What to work on >>
Each line in the entries that has the word "Deckbag" has to be copied.

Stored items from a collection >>

* * * *

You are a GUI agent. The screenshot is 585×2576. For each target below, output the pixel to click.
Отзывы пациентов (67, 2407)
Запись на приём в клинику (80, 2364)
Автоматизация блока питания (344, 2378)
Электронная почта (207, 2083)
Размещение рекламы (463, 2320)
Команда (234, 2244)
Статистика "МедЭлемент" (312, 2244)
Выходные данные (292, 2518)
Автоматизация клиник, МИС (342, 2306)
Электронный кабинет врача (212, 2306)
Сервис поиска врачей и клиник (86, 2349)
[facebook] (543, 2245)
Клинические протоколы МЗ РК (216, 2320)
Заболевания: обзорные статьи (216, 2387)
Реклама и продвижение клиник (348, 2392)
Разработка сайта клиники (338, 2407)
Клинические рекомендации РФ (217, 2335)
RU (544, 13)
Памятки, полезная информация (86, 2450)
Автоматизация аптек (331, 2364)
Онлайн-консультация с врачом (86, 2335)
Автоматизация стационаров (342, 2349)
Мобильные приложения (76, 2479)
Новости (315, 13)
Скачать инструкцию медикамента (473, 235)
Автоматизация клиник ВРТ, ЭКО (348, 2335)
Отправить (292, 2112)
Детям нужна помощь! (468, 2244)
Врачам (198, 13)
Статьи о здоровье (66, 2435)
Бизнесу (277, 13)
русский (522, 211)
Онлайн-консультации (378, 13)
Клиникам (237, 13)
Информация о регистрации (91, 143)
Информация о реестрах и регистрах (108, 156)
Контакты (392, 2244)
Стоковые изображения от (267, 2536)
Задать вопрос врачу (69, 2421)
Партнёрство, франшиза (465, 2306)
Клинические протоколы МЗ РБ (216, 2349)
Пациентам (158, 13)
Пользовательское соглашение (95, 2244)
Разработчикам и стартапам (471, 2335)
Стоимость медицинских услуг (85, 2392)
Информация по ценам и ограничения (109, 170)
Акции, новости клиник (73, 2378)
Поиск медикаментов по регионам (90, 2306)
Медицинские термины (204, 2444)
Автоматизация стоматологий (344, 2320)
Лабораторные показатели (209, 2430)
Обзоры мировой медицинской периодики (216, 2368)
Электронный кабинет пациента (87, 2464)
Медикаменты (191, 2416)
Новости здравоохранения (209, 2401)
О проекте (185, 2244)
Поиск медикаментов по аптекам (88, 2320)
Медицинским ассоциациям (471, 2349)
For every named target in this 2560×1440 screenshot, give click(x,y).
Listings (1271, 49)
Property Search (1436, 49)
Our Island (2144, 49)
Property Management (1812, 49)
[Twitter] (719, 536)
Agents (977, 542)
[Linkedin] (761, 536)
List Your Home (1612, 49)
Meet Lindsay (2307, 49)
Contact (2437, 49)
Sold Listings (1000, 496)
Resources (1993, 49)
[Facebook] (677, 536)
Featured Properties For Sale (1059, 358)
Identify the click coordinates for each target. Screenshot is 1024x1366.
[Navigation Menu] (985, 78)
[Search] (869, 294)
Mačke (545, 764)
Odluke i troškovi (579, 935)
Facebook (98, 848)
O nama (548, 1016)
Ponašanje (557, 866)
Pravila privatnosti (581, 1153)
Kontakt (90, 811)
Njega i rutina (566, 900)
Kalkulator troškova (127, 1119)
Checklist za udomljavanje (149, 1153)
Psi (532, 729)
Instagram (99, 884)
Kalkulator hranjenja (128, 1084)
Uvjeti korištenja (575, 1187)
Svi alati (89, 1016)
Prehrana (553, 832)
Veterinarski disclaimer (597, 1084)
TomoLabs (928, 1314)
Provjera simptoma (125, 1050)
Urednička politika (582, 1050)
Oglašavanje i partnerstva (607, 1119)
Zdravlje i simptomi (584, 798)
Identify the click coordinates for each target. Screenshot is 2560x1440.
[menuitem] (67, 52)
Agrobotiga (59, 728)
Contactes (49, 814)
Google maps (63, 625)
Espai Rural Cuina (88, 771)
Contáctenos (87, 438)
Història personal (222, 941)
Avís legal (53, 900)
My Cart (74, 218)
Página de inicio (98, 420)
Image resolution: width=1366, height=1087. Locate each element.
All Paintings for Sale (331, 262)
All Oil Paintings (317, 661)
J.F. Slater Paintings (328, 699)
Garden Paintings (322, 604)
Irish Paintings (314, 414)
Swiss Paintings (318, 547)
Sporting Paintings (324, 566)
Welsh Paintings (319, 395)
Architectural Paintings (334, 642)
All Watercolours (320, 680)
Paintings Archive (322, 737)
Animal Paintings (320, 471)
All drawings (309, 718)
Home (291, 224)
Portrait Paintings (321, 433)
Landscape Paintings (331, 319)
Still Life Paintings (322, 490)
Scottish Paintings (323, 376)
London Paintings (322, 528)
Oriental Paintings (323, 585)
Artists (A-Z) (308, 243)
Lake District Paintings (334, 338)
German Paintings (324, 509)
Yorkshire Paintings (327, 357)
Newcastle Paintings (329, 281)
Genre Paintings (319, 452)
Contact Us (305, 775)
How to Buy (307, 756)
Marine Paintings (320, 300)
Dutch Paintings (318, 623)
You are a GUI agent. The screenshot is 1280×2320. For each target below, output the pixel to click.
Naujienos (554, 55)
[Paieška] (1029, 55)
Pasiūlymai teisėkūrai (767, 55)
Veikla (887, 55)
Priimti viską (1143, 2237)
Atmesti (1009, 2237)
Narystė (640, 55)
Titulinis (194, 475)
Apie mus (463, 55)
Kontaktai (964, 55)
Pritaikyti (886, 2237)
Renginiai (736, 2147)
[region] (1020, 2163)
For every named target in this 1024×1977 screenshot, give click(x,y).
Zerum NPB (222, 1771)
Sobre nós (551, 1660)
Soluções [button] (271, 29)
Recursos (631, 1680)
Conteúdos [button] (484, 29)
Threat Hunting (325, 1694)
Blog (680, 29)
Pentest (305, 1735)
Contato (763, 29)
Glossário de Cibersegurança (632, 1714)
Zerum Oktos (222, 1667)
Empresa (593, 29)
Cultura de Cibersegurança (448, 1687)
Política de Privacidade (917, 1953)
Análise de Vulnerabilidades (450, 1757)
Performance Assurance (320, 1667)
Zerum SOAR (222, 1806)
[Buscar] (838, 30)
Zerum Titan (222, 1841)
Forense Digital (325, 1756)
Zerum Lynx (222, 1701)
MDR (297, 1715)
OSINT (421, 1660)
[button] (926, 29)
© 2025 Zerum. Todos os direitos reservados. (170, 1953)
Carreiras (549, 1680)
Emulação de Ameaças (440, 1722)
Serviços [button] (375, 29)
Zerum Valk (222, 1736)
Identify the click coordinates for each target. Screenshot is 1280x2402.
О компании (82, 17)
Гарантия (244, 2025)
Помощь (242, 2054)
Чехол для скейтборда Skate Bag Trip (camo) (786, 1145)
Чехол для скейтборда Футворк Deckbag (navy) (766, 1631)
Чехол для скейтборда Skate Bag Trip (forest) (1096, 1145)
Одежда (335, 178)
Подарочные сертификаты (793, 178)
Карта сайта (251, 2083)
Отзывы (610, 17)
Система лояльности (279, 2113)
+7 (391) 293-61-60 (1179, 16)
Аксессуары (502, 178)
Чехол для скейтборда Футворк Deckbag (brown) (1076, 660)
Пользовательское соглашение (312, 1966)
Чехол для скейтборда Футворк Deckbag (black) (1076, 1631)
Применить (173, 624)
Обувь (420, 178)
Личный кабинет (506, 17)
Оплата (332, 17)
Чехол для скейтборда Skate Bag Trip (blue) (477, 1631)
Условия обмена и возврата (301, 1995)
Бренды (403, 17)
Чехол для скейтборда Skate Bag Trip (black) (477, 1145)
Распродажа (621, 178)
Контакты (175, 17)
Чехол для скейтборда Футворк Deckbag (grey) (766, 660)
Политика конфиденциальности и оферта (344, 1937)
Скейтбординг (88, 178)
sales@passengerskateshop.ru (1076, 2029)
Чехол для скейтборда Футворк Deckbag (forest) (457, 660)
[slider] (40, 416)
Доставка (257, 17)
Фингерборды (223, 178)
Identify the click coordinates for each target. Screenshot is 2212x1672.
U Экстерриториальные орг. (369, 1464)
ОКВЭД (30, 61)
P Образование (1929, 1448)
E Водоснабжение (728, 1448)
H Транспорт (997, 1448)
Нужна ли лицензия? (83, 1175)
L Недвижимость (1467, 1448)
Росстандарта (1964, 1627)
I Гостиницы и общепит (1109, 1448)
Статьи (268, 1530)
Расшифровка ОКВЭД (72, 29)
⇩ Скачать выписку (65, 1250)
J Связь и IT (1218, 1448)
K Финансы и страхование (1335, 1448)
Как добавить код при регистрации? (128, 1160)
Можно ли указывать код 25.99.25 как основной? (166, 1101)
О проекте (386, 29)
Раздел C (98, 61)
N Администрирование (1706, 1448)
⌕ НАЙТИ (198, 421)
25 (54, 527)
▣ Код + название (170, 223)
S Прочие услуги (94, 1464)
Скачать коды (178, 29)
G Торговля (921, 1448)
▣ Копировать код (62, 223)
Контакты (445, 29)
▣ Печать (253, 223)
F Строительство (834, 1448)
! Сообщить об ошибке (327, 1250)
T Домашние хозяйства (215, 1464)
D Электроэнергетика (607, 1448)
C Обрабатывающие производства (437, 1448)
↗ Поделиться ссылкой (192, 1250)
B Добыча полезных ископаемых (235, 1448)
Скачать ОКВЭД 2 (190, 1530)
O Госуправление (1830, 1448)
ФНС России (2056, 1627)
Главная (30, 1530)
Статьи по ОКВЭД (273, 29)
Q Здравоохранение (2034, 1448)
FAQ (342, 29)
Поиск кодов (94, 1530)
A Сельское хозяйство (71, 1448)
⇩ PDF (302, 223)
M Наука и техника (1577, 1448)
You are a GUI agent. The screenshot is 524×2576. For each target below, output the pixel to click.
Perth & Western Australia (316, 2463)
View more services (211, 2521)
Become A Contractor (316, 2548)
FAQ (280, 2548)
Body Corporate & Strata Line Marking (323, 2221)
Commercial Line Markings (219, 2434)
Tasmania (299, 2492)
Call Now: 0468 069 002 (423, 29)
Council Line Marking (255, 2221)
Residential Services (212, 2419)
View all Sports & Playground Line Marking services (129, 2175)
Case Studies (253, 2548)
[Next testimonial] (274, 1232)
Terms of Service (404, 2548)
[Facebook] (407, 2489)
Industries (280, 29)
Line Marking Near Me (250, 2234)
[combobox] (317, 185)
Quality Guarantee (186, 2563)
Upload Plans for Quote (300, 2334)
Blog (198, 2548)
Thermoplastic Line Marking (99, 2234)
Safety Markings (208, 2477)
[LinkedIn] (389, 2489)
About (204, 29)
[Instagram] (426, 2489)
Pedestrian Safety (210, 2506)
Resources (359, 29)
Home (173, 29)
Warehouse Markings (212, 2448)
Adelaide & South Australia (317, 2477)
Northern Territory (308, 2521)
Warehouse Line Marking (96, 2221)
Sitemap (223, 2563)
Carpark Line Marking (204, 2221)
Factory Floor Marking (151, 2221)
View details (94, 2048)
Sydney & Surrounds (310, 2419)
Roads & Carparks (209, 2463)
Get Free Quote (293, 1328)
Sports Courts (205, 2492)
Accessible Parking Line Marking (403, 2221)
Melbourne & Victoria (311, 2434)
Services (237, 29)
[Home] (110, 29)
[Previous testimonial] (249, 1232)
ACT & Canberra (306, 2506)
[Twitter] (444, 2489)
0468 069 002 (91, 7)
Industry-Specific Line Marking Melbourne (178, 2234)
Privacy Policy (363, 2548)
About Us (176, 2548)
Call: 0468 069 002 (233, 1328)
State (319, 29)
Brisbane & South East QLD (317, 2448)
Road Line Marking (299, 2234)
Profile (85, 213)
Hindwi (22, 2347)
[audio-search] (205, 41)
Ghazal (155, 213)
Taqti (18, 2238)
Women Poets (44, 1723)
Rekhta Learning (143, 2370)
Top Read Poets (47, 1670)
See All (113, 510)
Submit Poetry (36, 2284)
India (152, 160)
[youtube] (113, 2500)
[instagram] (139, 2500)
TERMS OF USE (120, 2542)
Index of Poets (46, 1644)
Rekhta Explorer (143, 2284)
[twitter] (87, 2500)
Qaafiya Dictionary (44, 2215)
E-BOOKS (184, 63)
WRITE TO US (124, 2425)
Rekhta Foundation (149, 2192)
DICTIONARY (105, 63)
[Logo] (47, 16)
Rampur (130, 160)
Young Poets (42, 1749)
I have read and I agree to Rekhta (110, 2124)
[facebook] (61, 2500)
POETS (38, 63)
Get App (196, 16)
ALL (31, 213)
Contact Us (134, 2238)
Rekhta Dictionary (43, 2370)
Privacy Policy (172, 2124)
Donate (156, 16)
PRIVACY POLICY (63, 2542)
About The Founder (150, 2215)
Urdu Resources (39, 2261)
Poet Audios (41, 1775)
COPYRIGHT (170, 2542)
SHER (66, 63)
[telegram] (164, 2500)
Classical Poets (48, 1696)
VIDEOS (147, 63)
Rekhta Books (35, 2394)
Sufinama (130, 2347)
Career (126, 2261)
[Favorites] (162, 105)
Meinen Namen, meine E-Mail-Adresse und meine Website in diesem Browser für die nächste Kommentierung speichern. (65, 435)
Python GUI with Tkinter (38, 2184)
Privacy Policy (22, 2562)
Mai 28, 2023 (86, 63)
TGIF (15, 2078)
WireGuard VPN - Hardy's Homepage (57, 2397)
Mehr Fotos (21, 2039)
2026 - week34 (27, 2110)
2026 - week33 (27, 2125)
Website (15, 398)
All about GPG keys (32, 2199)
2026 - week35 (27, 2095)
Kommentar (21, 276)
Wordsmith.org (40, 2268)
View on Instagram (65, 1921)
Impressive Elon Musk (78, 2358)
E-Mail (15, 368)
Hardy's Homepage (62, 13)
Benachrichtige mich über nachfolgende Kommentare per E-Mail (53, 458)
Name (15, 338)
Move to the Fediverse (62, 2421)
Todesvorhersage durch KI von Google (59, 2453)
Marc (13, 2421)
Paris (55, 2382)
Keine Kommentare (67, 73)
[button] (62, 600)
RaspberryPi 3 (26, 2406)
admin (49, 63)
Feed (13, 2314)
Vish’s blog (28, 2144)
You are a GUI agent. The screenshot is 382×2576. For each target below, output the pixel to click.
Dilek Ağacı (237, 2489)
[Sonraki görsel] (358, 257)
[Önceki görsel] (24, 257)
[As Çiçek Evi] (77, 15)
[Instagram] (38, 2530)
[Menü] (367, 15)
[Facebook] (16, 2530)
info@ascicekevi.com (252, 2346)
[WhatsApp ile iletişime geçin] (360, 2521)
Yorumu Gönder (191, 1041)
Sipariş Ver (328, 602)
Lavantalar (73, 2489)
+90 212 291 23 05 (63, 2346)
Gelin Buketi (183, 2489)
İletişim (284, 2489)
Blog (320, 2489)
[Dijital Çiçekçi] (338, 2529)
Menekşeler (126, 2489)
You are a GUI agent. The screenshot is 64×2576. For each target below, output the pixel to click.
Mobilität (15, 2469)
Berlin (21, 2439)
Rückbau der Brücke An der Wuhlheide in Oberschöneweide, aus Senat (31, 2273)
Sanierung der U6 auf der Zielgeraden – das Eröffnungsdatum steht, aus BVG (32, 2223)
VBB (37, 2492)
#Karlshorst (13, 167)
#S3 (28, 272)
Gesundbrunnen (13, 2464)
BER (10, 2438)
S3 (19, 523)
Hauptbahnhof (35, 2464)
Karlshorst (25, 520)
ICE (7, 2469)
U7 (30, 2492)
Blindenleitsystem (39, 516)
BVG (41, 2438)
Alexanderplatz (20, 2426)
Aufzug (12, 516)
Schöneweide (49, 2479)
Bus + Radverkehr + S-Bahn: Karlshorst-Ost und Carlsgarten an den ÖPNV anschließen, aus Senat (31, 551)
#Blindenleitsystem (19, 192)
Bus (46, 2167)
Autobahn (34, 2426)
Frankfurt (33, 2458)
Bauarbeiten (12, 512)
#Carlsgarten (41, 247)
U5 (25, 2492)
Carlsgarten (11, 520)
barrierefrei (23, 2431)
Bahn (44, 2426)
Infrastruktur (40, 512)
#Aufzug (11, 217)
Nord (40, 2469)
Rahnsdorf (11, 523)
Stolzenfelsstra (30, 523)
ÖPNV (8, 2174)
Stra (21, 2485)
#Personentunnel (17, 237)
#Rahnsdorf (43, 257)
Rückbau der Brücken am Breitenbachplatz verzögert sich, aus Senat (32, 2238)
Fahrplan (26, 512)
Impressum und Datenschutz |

* * * *

Response to the exercise >>
Чехол для скейтборда Футворк Deckbag (navy) (766, 1631)
Чехол для скейтборда Футворк Deckbag (brown) (1076, 660)
Чехол для скейтборда Футворк Deckbag (black) (1076, 1631)
Чехол для скейтборда Футворк Deckbag (grey) (766, 660)
Чехол для скейтборда Футворк Deckbag (forest) (457, 660)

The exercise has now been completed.